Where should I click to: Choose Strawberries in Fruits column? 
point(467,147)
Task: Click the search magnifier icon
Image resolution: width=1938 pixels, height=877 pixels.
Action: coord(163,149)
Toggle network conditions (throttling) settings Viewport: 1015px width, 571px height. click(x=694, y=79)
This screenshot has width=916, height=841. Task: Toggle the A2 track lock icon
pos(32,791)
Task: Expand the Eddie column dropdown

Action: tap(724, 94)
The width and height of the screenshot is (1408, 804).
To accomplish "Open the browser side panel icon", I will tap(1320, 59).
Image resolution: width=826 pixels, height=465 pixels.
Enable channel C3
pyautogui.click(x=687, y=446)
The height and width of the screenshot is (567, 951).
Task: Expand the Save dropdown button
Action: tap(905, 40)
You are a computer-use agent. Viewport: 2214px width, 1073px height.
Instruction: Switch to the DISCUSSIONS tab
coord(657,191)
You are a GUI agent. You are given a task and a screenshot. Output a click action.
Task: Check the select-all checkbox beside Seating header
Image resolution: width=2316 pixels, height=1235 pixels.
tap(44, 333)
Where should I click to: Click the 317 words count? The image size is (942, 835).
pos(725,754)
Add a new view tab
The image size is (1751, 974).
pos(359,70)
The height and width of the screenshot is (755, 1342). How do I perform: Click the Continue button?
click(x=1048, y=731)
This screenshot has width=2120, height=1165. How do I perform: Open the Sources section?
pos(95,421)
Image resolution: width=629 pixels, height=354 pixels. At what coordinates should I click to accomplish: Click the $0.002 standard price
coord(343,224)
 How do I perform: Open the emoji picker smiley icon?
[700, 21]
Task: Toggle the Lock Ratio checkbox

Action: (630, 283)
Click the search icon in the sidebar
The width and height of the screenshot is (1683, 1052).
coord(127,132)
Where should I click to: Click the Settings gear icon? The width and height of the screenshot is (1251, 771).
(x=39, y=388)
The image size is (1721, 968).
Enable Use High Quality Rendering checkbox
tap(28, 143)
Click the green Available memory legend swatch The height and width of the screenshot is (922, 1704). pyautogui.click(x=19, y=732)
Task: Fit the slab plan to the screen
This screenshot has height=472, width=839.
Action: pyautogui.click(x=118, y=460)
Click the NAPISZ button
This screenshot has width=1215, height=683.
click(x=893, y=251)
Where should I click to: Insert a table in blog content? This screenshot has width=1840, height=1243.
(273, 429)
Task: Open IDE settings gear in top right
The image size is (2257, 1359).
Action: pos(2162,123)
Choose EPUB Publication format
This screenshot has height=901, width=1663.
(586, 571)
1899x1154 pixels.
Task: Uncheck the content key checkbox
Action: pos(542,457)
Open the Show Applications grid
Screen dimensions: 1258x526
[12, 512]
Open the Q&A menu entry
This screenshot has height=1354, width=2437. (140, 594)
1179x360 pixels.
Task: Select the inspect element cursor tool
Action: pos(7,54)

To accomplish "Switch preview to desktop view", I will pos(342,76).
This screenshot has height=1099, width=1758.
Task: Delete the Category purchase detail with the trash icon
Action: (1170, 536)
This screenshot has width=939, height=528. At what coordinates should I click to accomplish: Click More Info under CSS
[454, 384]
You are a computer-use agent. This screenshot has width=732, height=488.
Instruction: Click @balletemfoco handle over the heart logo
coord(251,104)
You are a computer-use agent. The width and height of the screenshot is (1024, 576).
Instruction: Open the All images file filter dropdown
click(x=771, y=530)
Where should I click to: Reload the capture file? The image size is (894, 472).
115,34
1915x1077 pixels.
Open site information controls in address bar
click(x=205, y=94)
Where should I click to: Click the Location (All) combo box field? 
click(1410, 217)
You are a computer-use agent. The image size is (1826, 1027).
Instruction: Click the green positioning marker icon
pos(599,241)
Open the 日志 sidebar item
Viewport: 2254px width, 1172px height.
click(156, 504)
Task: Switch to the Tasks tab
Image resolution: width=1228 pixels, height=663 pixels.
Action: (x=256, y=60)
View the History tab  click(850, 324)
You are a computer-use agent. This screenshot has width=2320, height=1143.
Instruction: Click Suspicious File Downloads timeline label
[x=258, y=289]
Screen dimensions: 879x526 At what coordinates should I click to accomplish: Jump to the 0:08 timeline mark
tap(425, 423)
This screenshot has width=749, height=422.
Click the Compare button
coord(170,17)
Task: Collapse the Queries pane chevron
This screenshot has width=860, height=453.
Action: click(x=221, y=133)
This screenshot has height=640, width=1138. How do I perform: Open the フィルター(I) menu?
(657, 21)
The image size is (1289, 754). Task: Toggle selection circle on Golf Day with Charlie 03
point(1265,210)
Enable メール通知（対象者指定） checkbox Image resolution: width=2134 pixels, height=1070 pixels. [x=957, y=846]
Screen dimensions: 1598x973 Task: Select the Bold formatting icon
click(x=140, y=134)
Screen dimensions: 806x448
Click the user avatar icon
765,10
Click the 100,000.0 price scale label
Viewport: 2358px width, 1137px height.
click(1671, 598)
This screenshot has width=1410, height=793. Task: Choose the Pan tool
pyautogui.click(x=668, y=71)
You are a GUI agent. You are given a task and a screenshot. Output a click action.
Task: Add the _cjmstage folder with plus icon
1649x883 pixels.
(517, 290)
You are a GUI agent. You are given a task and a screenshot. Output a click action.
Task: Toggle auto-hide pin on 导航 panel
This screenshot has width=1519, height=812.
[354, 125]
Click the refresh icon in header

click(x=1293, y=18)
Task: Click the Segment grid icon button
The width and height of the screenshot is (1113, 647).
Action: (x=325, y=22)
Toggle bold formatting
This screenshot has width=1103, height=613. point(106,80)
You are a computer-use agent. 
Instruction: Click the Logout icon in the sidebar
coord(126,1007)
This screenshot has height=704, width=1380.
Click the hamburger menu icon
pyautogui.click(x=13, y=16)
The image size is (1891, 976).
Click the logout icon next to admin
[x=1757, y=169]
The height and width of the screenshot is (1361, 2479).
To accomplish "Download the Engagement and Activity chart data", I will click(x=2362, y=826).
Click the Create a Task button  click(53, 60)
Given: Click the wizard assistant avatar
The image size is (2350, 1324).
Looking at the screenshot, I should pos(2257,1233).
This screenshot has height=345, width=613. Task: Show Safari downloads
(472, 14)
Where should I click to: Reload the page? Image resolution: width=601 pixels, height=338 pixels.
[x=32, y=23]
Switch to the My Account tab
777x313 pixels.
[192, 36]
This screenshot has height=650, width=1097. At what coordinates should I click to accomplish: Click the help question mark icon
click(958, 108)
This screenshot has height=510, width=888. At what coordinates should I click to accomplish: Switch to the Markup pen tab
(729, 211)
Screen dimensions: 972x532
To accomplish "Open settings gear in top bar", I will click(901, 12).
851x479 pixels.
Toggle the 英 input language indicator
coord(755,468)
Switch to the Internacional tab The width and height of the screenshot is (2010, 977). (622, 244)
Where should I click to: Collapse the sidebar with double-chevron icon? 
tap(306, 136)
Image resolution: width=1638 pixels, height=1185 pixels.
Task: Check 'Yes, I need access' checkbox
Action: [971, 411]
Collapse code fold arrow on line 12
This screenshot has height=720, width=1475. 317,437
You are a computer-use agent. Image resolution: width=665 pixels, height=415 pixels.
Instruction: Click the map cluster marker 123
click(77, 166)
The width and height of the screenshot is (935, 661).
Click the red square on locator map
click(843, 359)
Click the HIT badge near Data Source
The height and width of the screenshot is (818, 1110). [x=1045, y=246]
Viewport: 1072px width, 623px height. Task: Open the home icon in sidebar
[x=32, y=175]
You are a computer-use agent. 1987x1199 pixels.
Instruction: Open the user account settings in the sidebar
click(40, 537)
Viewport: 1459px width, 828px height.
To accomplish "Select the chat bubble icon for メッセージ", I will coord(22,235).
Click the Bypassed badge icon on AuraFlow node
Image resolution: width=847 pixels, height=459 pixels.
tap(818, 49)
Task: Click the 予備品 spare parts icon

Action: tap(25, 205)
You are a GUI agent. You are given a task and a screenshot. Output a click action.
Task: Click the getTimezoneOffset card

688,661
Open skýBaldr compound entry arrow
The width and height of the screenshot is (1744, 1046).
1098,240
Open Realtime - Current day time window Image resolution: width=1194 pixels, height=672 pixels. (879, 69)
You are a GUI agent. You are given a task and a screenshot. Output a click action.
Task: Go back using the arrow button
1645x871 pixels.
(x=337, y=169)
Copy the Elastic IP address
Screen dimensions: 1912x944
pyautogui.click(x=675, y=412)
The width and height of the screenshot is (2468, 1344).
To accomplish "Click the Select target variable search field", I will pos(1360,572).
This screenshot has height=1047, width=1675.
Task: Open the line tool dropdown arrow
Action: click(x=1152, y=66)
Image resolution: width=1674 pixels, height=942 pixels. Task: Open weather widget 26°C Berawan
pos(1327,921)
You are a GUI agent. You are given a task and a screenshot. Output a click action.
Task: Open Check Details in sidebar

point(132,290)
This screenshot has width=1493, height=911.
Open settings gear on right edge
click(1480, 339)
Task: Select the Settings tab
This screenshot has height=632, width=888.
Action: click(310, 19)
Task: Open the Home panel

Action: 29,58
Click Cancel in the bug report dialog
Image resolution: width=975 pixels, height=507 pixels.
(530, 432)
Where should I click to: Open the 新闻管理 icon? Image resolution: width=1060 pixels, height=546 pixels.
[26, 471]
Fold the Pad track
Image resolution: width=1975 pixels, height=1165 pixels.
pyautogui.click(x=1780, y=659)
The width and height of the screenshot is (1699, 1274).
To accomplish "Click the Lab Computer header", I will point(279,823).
****************
**Action item:**
In the entries above, please find the line with "Task: Click the Segment grid icon button" and the line with "Switch to the My Account tab", then write out exactly those two lines and every line between them, and nothing more.

**Reply:**
Task: Click the Segment grid icon button
The width and height of the screenshot is (1113, 647).
Action: (x=325, y=22)
Toggle bold formatting
This screenshot has width=1103, height=613. point(106,80)
You are a computer-use agent. 
Instruction: Click the Logout icon in the sidebar
coord(126,1007)
This screenshot has height=704, width=1380.
Click the hamburger menu icon
pyautogui.click(x=13, y=16)
The image size is (1891, 976).
Click the logout icon next to admin
[x=1757, y=169]
The height and width of the screenshot is (1361, 2479).
To accomplish "Download the Engagement and Activity chart data", I will click(x=2362, y=826).
Click the Create a Task button  click(53, 60)
Given: Click the wizard assistant avatar
The image size is (2350, 1324).
Looking at the screenshot, I should pos(2257,1233).
This screenshot has height=345, width=613. Task: Show Safari downloads
(472, 14)
Where should I click to: Reload the page? Image resolution: width=601 pixels, height=338 pixels.
[x=32, y=23]
Switch to the My Account tab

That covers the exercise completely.